BEGIN

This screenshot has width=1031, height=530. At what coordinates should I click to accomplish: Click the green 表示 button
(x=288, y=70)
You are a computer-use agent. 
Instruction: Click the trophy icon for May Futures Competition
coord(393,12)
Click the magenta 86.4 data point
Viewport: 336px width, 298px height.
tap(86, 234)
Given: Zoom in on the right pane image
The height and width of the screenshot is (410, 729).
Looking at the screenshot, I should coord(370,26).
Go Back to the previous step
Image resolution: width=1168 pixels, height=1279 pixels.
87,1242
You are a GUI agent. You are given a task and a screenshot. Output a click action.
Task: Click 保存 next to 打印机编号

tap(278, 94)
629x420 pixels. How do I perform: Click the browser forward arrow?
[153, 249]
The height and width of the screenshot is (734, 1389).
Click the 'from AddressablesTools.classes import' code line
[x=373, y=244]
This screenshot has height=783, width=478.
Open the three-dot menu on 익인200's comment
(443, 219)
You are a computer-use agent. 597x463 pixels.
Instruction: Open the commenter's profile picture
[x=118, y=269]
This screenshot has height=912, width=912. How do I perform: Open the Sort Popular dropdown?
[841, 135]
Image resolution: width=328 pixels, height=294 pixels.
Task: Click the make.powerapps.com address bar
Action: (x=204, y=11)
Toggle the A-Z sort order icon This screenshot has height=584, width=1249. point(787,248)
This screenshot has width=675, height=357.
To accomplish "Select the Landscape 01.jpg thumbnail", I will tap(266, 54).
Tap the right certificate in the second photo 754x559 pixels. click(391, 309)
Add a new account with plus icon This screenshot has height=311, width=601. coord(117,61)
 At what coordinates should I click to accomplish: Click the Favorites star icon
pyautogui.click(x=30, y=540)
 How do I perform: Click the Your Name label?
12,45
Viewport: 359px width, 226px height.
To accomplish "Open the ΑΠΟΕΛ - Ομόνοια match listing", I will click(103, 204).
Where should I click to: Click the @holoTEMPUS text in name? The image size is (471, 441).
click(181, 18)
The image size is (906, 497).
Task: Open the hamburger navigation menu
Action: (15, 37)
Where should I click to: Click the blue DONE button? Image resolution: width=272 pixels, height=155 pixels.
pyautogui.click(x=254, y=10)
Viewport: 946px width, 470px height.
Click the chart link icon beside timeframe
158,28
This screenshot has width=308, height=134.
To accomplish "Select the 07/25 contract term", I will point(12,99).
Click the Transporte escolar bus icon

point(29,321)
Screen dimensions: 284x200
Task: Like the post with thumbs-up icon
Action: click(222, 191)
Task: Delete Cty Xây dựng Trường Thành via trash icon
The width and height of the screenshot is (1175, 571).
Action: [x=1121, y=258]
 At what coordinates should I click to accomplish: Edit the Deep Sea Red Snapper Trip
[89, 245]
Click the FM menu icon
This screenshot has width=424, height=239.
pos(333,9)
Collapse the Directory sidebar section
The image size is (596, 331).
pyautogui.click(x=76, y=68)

END

Output exactly the lines of the data that run from the one containing "This screenshot has width=308, height=134." to the very last line, and no others.

This screenshot has width=308, height=134.
To accomplish "Select the 07/25 contract term", I will point(12,99).
Click the Transporte escolar bus icon

point(29,321)
Screen dimensions: 284x200
Task: Like the post with thumbs-up icon
Action: click(222, 191)
Task: Delete Cty Xây dựng Trường Thành via trash icon
The width and height of the screenshot is (1175, 571).
Action: [x=1121, y=258]
 At what coordinates should I click to accomplish: Edit the Deep Sea Red Snapper Trip
[89, 245]
Click the FM menu icon
This screenshot has width=424, height=239.
pos(333,9)
Collapse the Directory sidebar section
The image size is (596, 331).
pyautogui.click(x=76, y=68)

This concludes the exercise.